Note: This bug is displayed in read-only format because the product is no longer active in Red Hat Bugzilla.

Bug 1729979

Summary:	drain takes 600s to evict the image-registry pod and container is still running afterwards
Product:	OpenShift Container Platform	Reporter:	Antonio Murdaca <amurdaca>
Component:	Image Registry	Assignee:	Oleg Bulatov <obulatov>
Status:	CLOSED ERRATA	QA Contact:	Wenjing Zheng <wzheng>
Severity:	unspecified	Docs Contact:
Priority:	high
Version:	4.1.0	CC:	aos-bugs
Target Milestone:	---
Target Release:	4.2.0
Hardware:	Unspecified
OS:	Unspecified
Whiteboard:
Fixed In Version:		Doc Type:	Bug Fix
Doc Text:	Cause: the image registry was running from sh and signals were not propagated to the image registry. Consequence: the registry wasn't able to receive SIGTERM and it took few minutes to terminate the registry pod. Fix: replace sh with the registry process using exec Result: the registry is the pid 1 process and it's able to receive SIGTERM	Story Points:	---
Clone Of:
Clones:	1737379 1744948 (view as bug list)		Environment:
Last Closed:	2019-10-16 06:29:43 UTC	Type:	Bug
Regression:	---	Mount Type:	---
Documentation:	---	CRM:
Verified Versions:		Category:	---
oVirt Team:	---	RHEL 7.3 requirements from Atomic Host:
Cloudforms Team:	---	Target Upstream Version:
Embargoed:
Bug Depends On:
Bug Blocks:	1737379, 1744948

Description Antonio Murdaca 2019-07-15 13:26:13 UTC

Description of problem:

MCO calls into drain to evict pods on nodes. It ignores daemonsets and correctly drain the whole node.

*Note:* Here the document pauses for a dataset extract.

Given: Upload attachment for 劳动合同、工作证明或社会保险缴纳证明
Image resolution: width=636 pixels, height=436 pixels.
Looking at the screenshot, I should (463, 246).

There's a bug in the drain library being fixed here https://github.com/openshift/machine-config-operator/pull/962 which showed a weird behavior from the image-registry pod though (it wasn't happening before that PR since the drain library wasn't correctly waiting on pod evictions).

With the PR linked above, a drain operation on the node where the image-registry pod lives take 600s+ and even after evicting you can still see the image-registry container laying around.


Version-Release number of selected component (if applicable):

4.2 for this bug - will open for 4.1 as well later


How reproducible:

always, found a pure kubectl drain reproducer as well


Steps to Reproduce:

$ node=$(oc get pod -o go-template --template '{{.spec.nodeName}}' -n openshift-image-registry $(oc get pods --all-namespaces -l docker-registry=default -o go-template --template '{{range .items}}{{.metadata.name}}{{"\n"}}{{end}}' | head -1))
$ kubectl drain --delete-local-data=true --force=true --grace-period=600 --ignore-daemonsets=true $node

Actual results:

drain takes 600+s to drain - other pods are evicted just fine


Expected results:

drain works w/o waiting so much time on the image-registry


Additional info:

Comment 2 Antonio Murdaca 2019-07-31 12:58:12 UTC

Has this been cloned and targeted for 4.1? The MCO needs a 4.1 fix for https://github.com/openshift/machine-config-operator/pull/1023

Comment 5 errata-xmlrpc 2019-10-16 06:29:43 UTC

Since the problem described in this bug report should be
resolved in a recent advisory, it has been closed with a
resolution of ERRATA.

For information on the advisory, and where to find the updated
files, follow the link below.

If the solution does not work for you, open a new bug report.

https://access.redhat.com/errata/RHBA-2019:2922